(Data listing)
BEGIN
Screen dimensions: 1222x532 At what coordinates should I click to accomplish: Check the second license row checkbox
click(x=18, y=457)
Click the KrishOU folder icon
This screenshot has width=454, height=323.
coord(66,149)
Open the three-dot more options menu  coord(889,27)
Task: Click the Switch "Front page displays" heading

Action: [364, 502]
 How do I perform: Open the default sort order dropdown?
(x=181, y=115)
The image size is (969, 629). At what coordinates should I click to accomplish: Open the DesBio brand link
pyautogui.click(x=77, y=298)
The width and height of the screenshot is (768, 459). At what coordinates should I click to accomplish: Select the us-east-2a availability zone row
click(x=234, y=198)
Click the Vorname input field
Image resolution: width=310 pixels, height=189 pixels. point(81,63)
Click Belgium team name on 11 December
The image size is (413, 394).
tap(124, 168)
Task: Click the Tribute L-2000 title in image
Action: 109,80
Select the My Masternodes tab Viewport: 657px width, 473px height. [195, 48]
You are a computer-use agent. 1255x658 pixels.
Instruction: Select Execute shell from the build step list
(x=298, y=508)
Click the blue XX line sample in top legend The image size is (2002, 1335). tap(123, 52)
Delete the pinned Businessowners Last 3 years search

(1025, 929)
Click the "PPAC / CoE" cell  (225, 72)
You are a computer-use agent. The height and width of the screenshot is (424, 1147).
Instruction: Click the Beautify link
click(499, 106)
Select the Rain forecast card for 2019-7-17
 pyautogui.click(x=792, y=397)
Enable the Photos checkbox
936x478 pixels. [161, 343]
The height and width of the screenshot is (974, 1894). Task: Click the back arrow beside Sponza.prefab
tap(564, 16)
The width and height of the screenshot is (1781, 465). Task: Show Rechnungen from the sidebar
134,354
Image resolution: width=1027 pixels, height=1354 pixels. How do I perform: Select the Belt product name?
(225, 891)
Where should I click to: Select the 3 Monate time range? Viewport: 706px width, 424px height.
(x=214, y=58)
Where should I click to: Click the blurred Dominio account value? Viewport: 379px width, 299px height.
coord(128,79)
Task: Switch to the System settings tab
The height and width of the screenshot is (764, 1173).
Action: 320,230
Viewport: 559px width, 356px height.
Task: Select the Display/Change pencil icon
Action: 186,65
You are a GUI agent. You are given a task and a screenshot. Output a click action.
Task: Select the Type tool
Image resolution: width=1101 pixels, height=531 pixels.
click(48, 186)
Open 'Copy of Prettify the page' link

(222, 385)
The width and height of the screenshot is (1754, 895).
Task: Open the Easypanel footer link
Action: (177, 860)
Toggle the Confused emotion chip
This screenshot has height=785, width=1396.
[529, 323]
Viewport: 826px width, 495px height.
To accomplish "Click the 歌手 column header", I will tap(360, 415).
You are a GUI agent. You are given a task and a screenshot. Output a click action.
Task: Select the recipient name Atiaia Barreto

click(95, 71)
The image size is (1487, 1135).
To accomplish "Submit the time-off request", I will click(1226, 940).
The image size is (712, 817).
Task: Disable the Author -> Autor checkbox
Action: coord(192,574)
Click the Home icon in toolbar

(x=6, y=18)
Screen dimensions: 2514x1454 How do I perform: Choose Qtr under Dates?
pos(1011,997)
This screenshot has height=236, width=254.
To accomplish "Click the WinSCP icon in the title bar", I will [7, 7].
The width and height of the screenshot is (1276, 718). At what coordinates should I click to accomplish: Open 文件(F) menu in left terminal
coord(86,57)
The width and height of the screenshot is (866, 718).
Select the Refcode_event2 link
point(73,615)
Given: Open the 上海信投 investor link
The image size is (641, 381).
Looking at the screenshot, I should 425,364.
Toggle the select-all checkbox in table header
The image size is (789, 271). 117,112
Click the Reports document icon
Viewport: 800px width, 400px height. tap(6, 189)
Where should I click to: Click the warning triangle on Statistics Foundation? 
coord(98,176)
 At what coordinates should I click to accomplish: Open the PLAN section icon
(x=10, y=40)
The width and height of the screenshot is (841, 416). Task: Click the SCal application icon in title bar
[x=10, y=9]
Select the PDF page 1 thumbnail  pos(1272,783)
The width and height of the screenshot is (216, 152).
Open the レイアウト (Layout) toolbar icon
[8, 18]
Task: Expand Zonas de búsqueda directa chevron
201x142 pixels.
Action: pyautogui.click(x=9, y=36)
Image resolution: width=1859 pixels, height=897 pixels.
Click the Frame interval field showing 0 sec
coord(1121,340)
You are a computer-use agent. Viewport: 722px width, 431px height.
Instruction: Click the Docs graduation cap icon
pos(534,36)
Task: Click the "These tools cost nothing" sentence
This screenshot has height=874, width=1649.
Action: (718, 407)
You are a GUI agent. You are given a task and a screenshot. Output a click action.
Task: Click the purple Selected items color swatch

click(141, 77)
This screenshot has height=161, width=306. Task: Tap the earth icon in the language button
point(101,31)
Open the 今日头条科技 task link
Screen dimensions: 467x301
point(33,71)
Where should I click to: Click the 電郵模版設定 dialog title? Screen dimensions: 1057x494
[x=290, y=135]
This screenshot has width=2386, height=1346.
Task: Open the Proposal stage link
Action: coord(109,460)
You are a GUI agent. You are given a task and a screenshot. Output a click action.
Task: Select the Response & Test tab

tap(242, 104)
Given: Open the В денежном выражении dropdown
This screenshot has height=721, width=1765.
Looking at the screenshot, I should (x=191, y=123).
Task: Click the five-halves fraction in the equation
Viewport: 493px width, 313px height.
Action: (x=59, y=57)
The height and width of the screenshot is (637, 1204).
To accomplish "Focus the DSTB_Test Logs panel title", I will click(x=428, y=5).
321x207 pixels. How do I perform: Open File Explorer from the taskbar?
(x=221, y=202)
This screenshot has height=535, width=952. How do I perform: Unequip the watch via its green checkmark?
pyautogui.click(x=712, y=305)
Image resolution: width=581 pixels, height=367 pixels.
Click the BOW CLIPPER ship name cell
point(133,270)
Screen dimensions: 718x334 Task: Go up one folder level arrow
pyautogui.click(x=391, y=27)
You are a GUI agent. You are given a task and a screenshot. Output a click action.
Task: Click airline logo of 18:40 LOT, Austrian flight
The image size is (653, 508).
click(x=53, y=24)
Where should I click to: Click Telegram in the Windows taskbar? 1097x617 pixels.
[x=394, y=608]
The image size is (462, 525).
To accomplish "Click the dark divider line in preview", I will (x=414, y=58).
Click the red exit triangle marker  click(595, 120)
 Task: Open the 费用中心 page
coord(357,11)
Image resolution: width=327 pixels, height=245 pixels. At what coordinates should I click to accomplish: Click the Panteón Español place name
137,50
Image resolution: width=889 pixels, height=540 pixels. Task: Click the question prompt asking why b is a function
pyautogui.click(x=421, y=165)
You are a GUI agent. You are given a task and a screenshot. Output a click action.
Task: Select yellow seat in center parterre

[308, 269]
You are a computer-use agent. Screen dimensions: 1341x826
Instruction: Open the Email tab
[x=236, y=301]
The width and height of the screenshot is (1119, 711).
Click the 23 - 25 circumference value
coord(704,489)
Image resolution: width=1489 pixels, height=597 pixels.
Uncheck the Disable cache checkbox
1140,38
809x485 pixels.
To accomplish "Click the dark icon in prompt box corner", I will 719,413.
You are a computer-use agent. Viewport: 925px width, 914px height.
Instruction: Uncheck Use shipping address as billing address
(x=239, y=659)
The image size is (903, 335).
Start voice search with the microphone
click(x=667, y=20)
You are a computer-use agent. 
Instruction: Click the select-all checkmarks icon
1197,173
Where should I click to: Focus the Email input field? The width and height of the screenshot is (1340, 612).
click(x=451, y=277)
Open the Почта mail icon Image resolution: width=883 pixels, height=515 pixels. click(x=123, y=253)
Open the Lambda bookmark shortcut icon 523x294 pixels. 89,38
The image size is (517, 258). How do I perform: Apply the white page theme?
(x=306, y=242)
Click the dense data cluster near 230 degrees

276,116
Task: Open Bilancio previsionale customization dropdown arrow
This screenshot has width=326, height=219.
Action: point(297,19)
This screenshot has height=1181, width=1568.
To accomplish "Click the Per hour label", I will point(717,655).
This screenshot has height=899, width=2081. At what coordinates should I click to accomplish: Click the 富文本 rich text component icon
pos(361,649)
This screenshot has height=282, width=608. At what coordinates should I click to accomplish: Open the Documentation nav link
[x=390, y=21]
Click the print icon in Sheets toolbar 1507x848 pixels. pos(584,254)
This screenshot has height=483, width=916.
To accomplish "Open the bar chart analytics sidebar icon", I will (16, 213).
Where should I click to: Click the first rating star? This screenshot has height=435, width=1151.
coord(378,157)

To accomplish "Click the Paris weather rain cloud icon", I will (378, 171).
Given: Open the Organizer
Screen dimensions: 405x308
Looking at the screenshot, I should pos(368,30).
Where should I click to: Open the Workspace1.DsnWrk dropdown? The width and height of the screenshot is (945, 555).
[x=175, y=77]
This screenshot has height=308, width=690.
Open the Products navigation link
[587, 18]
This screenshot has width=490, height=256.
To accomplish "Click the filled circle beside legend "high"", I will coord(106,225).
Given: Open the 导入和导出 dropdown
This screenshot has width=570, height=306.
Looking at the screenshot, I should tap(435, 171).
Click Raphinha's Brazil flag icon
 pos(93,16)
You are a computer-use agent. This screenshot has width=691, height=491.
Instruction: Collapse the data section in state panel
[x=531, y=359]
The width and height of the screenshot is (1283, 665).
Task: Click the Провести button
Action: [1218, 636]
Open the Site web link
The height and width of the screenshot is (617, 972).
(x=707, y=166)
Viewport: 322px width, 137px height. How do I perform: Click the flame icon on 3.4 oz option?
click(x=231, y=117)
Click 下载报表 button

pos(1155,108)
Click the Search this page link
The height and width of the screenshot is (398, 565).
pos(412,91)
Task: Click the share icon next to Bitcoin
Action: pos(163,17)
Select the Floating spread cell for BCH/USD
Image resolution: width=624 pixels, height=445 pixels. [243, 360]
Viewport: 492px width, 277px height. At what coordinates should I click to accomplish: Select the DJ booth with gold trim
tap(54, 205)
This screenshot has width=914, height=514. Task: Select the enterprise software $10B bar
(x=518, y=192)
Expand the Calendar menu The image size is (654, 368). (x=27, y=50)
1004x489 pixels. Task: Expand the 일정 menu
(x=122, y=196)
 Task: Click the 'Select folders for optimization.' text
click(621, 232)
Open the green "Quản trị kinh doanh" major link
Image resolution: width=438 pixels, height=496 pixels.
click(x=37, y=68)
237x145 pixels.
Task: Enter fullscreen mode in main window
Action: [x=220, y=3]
END
**Work to complete:**
Quote the records from the line that contains "This screenshot has height=899, width=2081." through the line that contains "Click the print", inclusive, and nothing more.

**The response:**
This screenshot has height=899, width=2081. At what coordinates should I click to accomplish: Click the 富文本 rich text component icon
pos(361,649)
This screenshot has height=282, width=608. At what coordinates should I click to accomplish: Open the Documentation nav link
[x=390, y=21]
Click the print icon in Sheets toolbar 1507x848 pixels. pos(584,254)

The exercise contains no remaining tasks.